Fatto sta che la Cima ha raccontato che Montale le ha affidato le sue ultime poesie, ma ha stabilito che dovevano essere pubblicate cinque anni dopo la sua morte, non tutte insieme, ma sei per ogni anno, chiuse in buste, affidate ad un notaio, per undici volte, quanti erano stati gli anni della loro amicizia come un omaggio postumo per far rivivere la sua poesia. I componimenti sarebbero stati scritti tra il ’69 ed il ’79, ma tutta quest’ultima fatica del poeta genovese (scomparso nel 1981) vide la luce nella sua completezza proprio in occasione del centenario della nascita. I documenti autentici del lascito, foglietti con una grafia traballante e spesso sbiadita, apparentemente non di una sola mano, non si sono potuti attentamente esaminare perchè furono mostrati una sola volta sotto vetro e poi mai più esibiti. Petrucci Armando, filologo e paleologo, ha messo in dubbio pure la grafia dei 95 foglietti con su vergate le poesie dell’ultimo Montale.
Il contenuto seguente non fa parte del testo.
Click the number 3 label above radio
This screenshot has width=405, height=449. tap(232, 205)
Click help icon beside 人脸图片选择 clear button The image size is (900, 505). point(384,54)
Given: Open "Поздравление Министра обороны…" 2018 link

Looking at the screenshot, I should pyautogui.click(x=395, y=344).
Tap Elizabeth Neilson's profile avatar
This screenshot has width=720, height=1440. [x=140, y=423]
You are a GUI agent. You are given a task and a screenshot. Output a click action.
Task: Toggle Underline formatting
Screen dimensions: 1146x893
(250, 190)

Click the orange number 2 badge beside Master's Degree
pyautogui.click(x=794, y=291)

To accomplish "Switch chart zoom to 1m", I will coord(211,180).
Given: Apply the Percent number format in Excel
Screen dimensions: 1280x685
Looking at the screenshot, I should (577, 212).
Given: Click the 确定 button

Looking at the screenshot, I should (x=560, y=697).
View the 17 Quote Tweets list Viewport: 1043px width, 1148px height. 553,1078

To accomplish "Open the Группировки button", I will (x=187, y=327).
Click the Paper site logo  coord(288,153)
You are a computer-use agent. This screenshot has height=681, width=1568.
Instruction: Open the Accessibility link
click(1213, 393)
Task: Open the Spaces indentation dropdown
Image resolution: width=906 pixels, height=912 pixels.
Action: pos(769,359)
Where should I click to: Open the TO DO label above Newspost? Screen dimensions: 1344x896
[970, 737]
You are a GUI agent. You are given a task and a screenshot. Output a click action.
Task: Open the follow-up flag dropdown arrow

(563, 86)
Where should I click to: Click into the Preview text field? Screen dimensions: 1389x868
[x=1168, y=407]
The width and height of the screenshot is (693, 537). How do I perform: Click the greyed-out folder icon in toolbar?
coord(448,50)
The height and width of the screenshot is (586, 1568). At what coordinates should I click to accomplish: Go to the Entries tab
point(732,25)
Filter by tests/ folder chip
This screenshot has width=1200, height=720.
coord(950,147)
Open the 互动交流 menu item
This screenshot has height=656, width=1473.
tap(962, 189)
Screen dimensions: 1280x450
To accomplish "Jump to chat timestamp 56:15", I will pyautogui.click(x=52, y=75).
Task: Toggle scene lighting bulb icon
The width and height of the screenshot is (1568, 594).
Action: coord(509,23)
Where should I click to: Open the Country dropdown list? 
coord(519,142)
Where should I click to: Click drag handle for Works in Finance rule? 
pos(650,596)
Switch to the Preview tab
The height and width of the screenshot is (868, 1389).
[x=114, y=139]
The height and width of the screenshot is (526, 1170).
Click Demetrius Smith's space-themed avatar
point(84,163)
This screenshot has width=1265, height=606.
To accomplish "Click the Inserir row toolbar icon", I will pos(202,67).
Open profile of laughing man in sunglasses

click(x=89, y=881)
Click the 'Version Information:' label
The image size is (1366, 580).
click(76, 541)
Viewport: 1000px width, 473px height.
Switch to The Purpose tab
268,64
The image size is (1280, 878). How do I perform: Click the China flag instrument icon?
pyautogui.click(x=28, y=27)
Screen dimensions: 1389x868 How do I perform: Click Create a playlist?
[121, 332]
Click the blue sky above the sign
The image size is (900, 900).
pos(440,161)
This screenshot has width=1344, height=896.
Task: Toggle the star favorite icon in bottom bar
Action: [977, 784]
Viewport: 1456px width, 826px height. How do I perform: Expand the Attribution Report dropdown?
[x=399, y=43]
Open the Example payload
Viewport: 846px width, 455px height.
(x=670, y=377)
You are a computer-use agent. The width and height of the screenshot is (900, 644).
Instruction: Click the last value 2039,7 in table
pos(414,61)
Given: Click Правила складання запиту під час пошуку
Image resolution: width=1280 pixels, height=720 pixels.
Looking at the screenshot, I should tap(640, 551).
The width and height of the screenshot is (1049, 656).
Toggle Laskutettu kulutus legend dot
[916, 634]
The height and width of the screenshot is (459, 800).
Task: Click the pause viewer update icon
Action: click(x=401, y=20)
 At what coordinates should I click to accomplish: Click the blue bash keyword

Il testo ha preso così a circolare con l’apparato critico di Rosanna Bettarini, filologa presso l’Università di Firenze, allieva di G. Contini, scomparsa nel 2012.

Come si può bene immaginare ne è sorta, in tutti questi anni, una vera e propria contesa tra difensori ed oppositori per il tramite di accuse e difese, come in un vero e proprio tribunale.

Naturalmente non è mancata l’analisi dei versi rispetto alle precedenti raccolte e per giustificare la scadente qualità delle ultime liriche è stato chiamato in causa l’umorismo del poeta che avrebbe così inteso fare una beffa ai suoi critici per farli impazzire anche dopo la sua morte. Così egli ha definito la sua ultima opera nella poesia Secondo testamento che fa parte dell’ultima raccolta:

….........Non scelsi una strada
più battuta,ma accettai il fato
nel suo inganno di sempre.
Ed ora che s’approssima la fine getto
la mia bottiglia che forse darà luogo
a un vero parapiglia.
Non v’è uno stato un nulla in cui sparire
già altri grazie al ricordo son risorti,
lasciate in pace i vivi per rinvivire
i morti: nell’al di là mi voglio divertire.

Beffa o non beffa, tale conclusione non sembra degna del grande Montale, di cui Bonaventura Tecchi ha forse fra tutti i critici dato il giudizio più lusinghiero con cui concordo:
Montale ha interpretato meglio di ogni altro (in Italia) lo spirito del nostro tempo, che è in gran parte, purtroppo, negazione, aridità, disperazione, nichilismo.
Ma bisogna dire che in questa rappresentazione egli non ha mostrato compiacimento nè cinismo, ma sofferenza. E’ qui la sua salvezza come artista e come uomo.

( Omaggio a Montale, a cura di Silvio Ramat, Mondadori 1966).
E non ha torto, il dubbio resta, ma la questione forse non si risolverà mai.